>>>

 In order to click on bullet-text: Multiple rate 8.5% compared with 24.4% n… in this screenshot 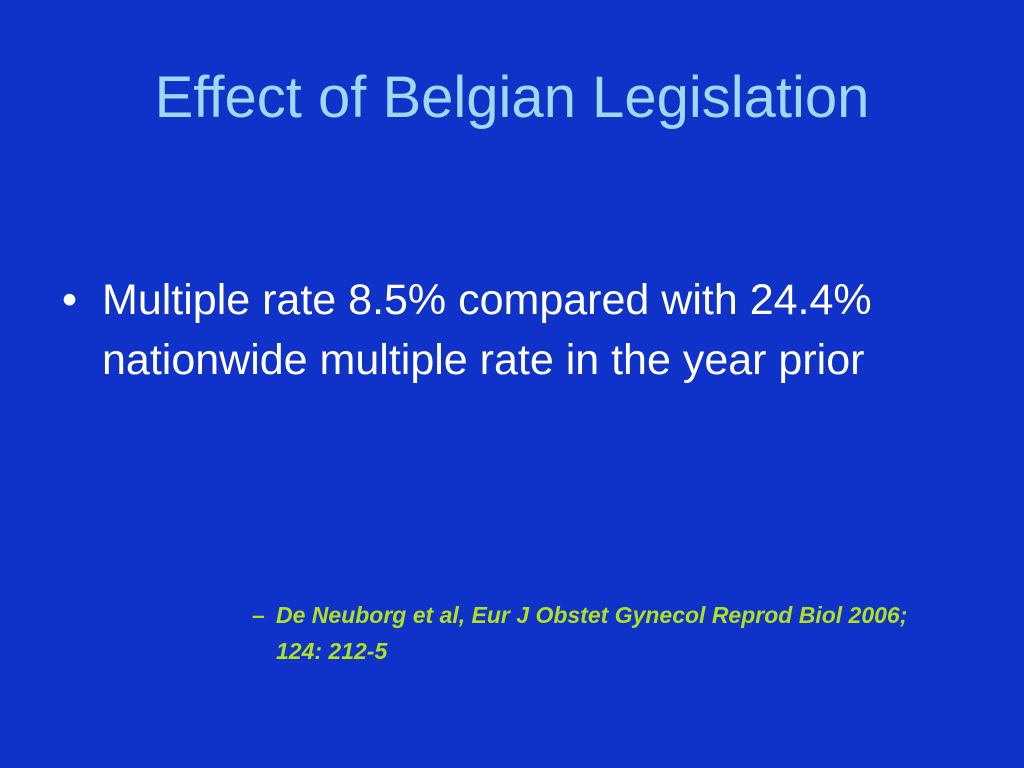, I will do `click(487, 330)`.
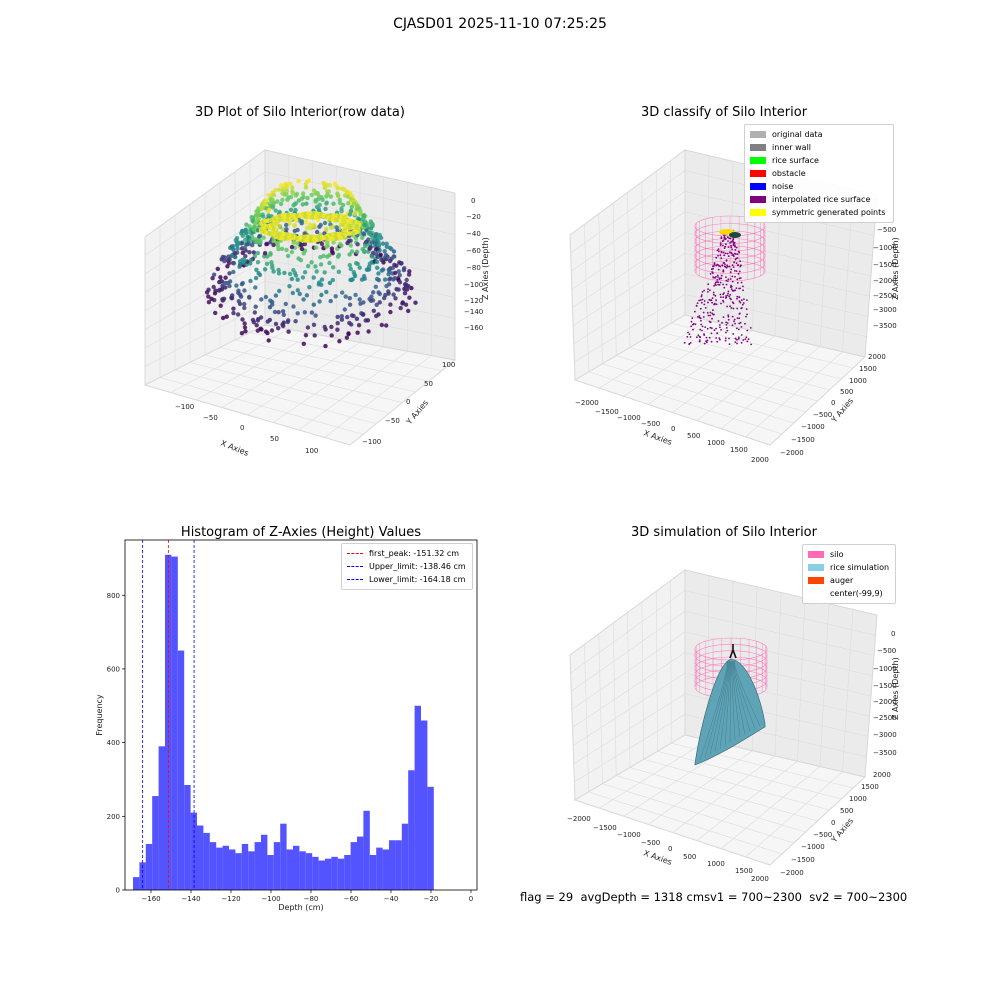  I want to click on z-tick: −120, so click(474, 301).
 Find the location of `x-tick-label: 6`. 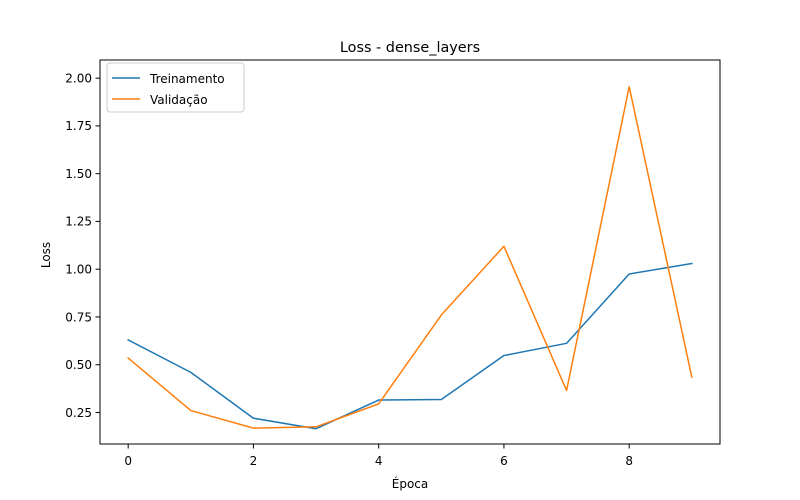

x-tick-label: 6 is located at coordinates (504, 461).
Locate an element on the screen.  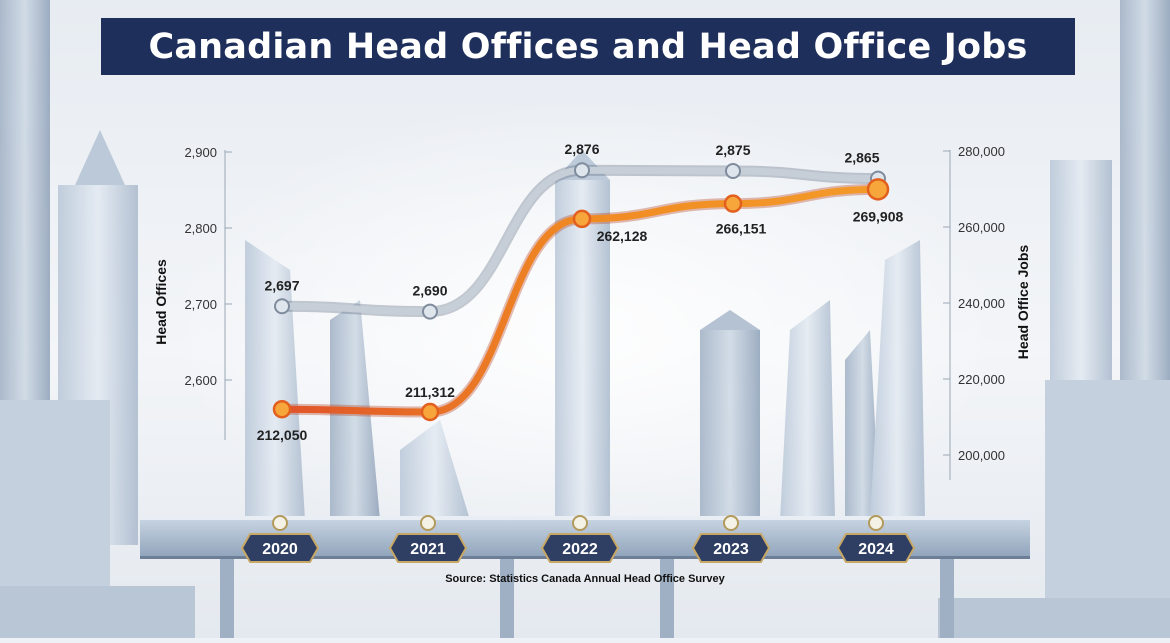
right-axis-tick-label: 240,000 is located at coordinates (982, 304).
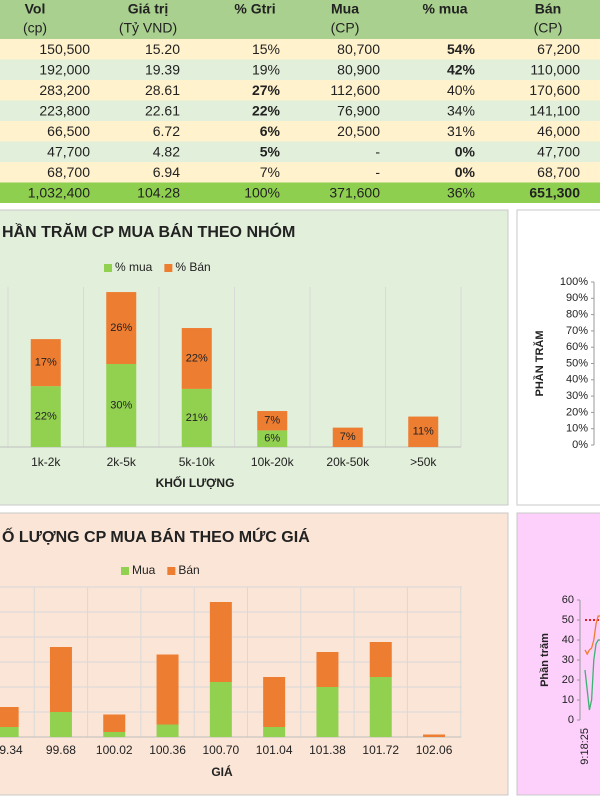 This screenshot has width=600, height=800. I want to click on table-cell: 34%, so click(461, 110).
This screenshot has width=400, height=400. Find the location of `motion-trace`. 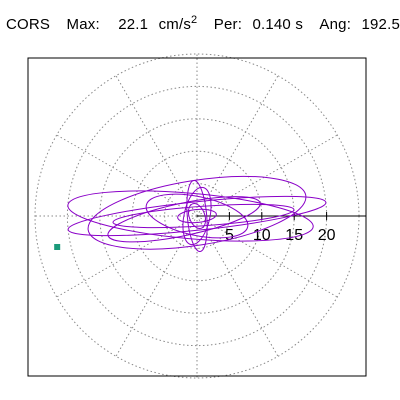

motion-trace is located at coordinates (197, 214).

<<<

[Job] Revise the records from the line that contains "Locate an element on the screen." through the end of the records, changing "Find the location of" to "Give the position of" and leaving everything else the same. Leave the pictures out of your answer.

[Task response]
Locate an element on the screen.  
right-axis-tick-label: 240,000 is located at coordinates (982, 304).
 This screenshot has width=600, height=800. I want to click on table-cell: 34%, so click(461, 110).
This screenshot has width=400, height=400. Give the position of `motion-trace`. 

motion-trace is located at coordinates (197, 214).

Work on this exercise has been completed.